◆ Instructions for the task: If a line in the entries contains the string "computer", include that line in your answer.

◆ Task material:
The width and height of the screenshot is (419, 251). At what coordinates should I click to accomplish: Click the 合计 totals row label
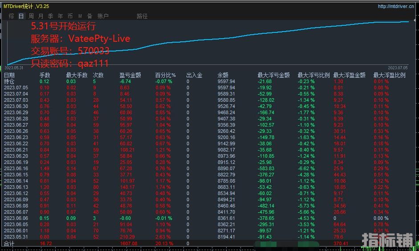pos(9,243)
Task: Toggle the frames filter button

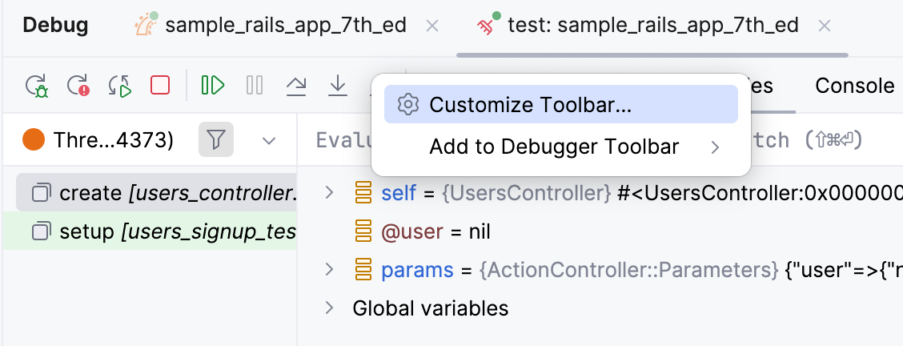Action: 215,141
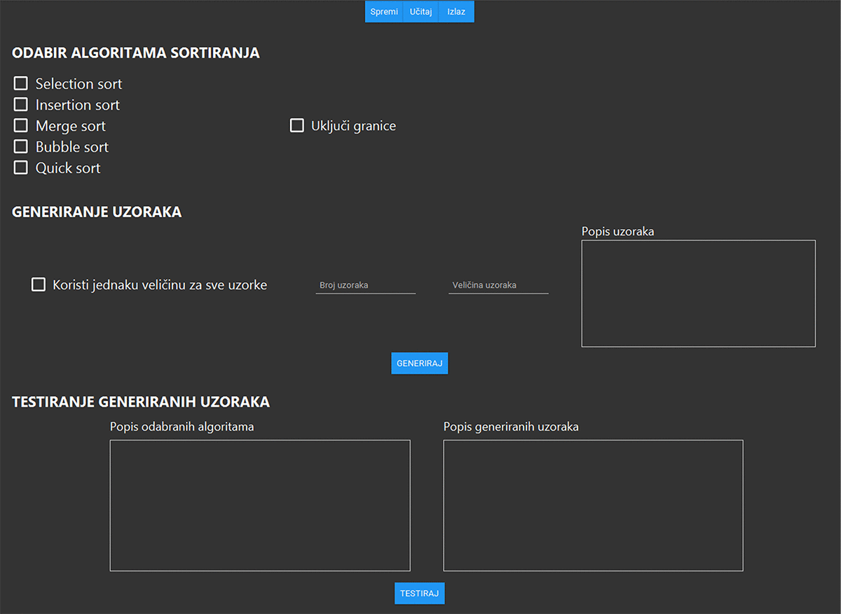Enable the Uključi granice checkbox

297,126
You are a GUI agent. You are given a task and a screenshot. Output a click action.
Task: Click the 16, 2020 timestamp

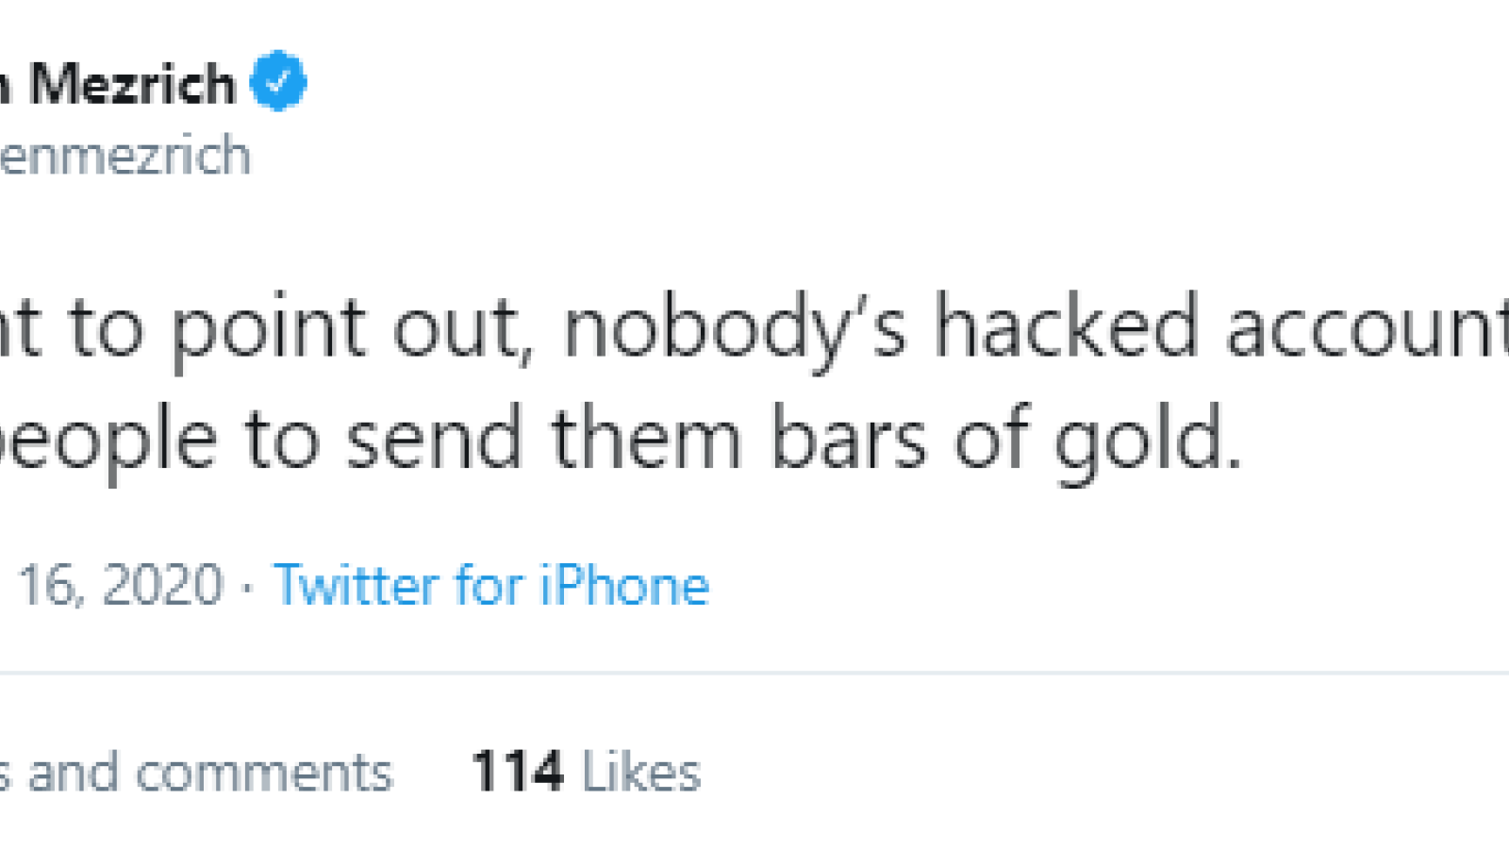120,585
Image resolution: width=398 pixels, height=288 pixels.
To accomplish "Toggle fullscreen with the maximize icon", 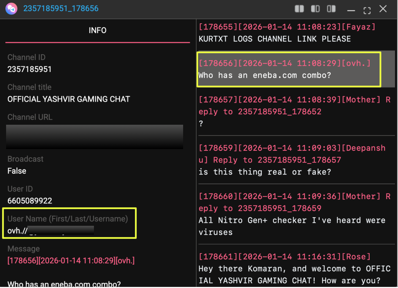I will coord(367,9).
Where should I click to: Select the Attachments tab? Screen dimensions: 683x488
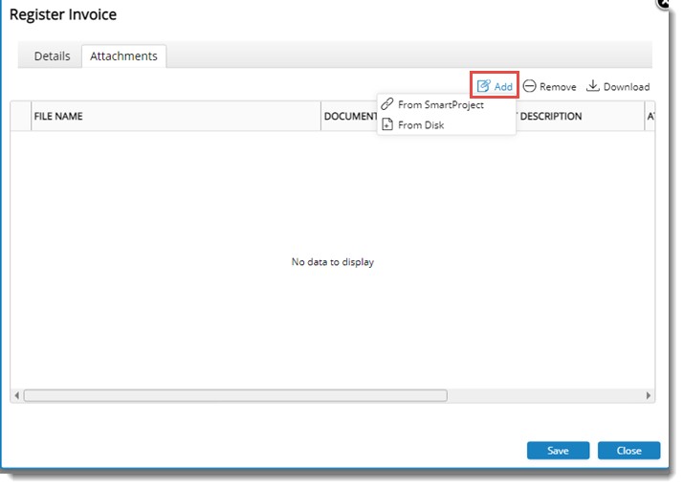(123, 56)
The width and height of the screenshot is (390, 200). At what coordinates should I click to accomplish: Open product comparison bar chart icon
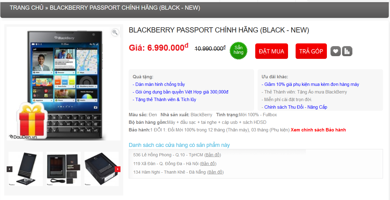click(347, 51)
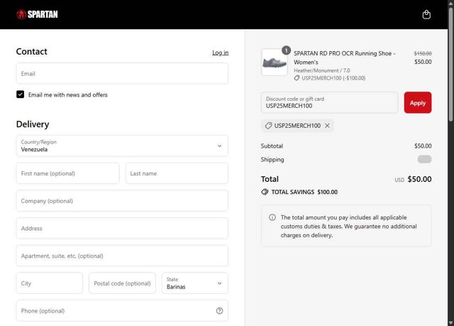454x326 pixels.
Task: Click the customs duties info icon
Action: (272, 217)
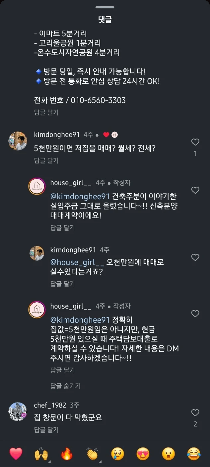This screenshot has height=467, width=210.
Task: Like kimdonghee91's reply asking 오천만원에 매매
Action: coord(195,257)
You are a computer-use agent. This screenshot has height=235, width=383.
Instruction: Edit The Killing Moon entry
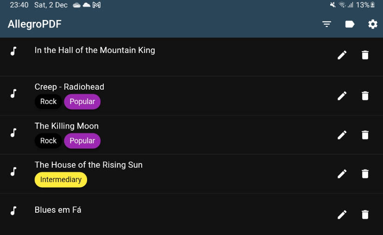pos(342,135)
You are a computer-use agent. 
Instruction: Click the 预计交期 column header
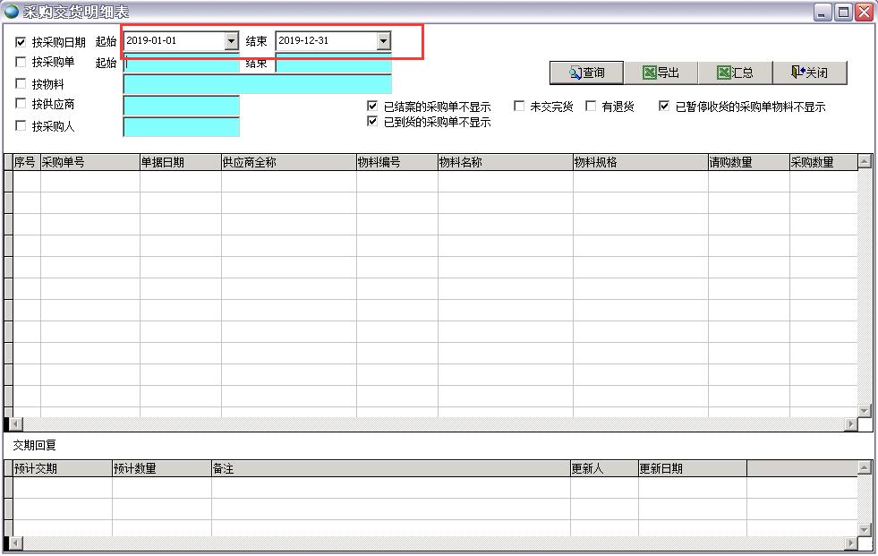tap(62, 468)
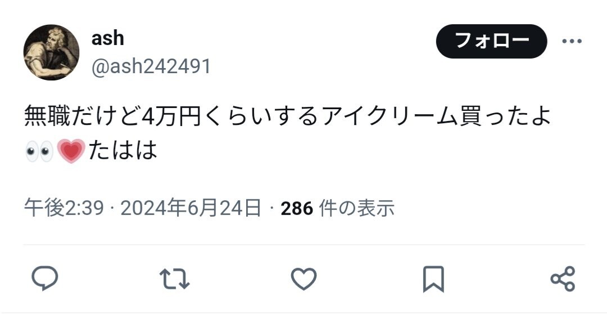Click the word 無職だけど at the tweet start
607x318 pixels.
(81, 116)
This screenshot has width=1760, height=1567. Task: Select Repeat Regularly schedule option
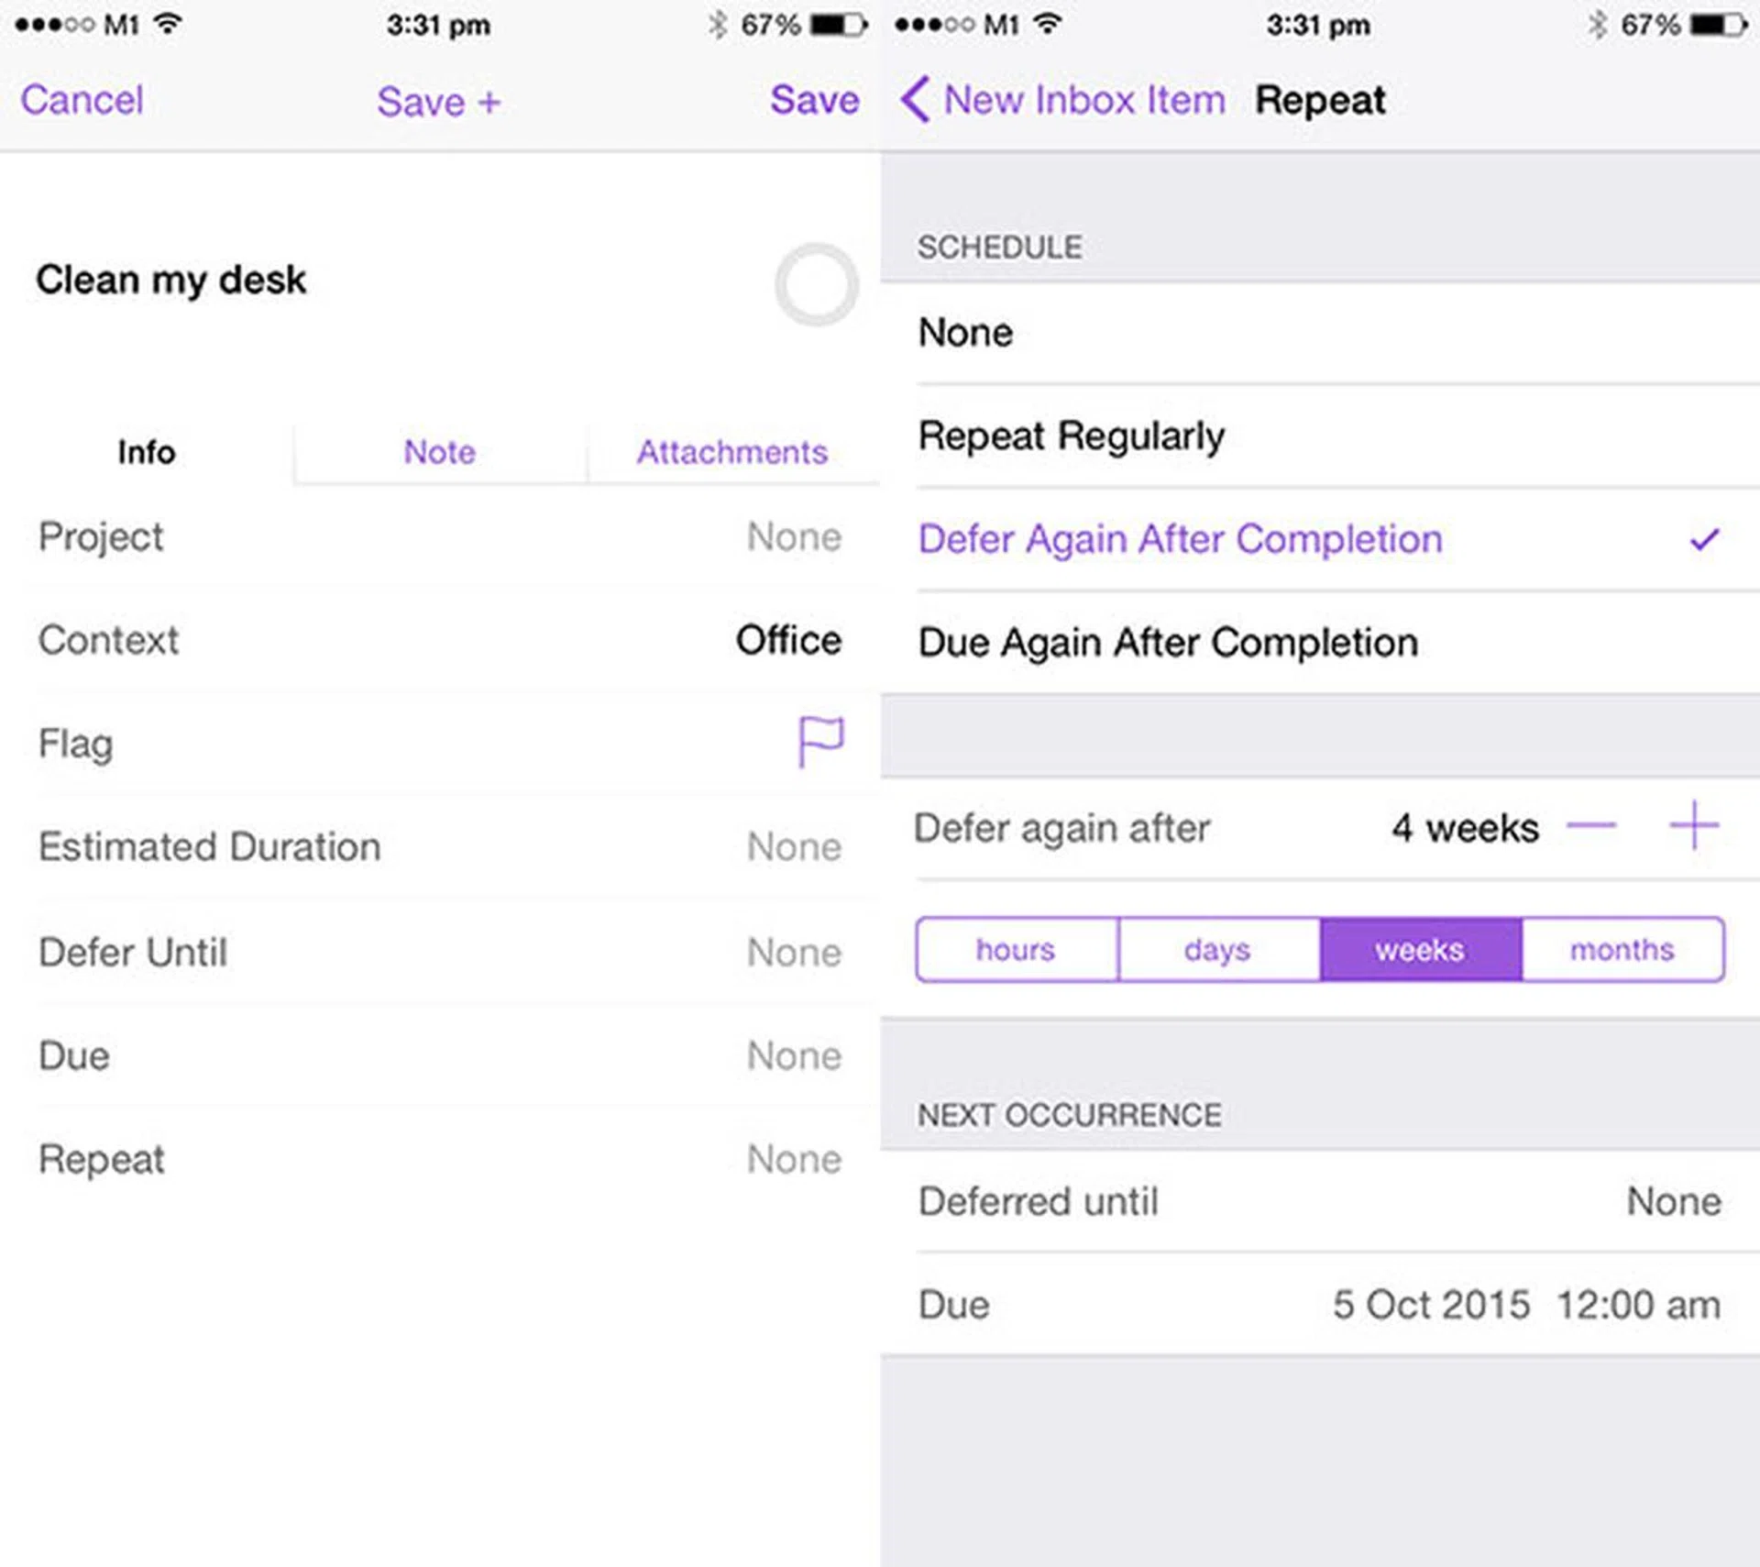1071,436
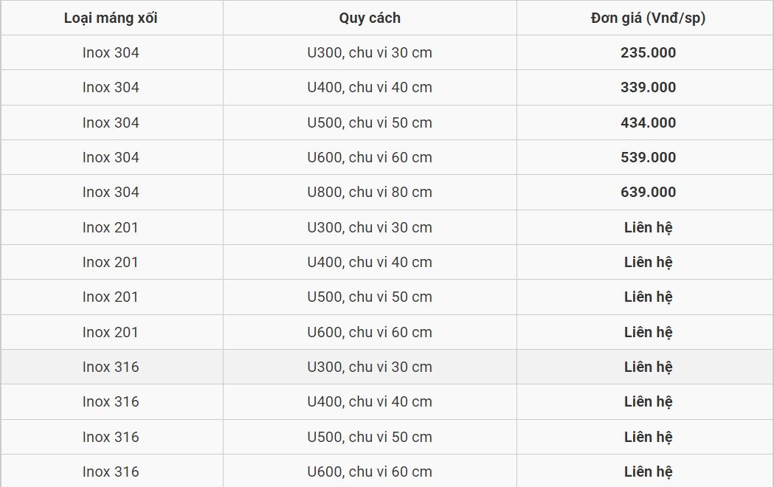Select the price 434.000 cell
This screenshot has height=487, width=774.
[648, 122]
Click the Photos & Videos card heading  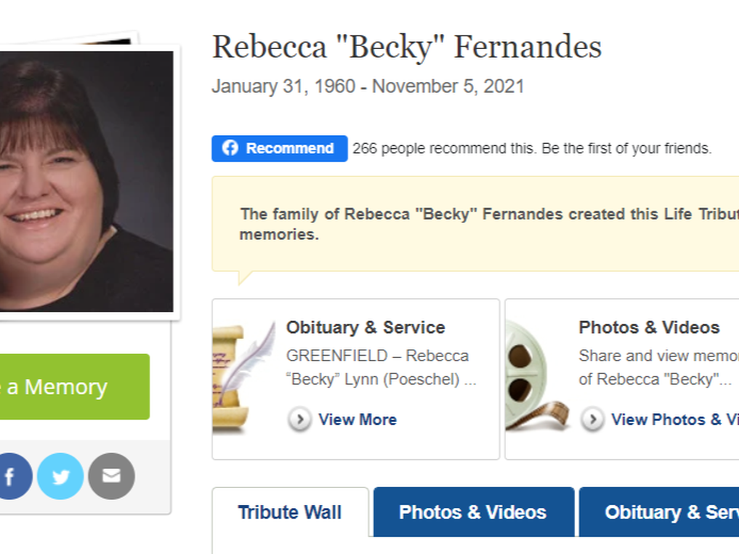click(649, 327)
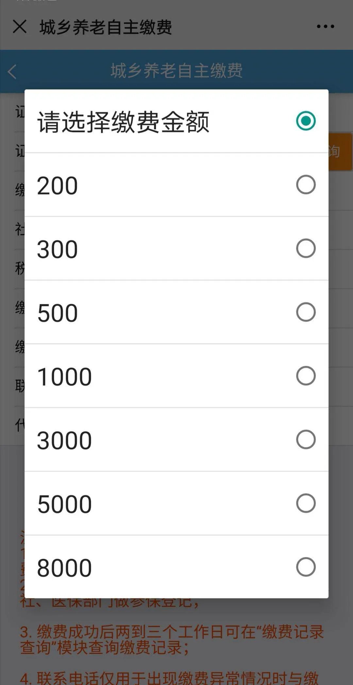353x685 pixels.
Task: Pick the 3000 payment amount text
Action: pyautogui.click(x=64, y=441)
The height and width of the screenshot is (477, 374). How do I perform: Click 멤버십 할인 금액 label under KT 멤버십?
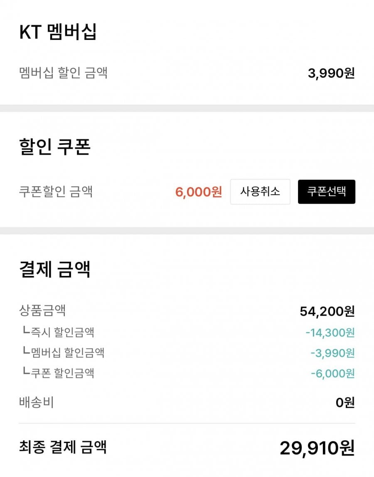pos(64,73)
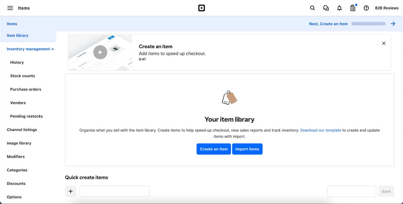Image resolution: width=403 pixels, height=204 pixels.
Task: Click the Import items button
Action: (248, 149)
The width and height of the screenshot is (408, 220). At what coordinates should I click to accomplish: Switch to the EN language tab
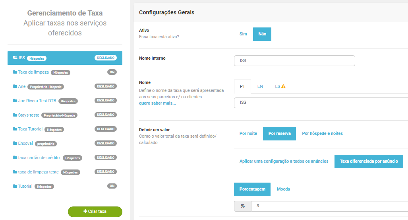pyautogui.click(x=260, y=86)
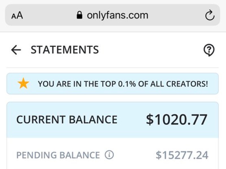Open help via the question mark bubble

pyautogui.click(x=209, y=50)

◆ Response to the task:
You are a computer-use agent. This screenshot has height=235, width=383.
You are a computer-use agent. 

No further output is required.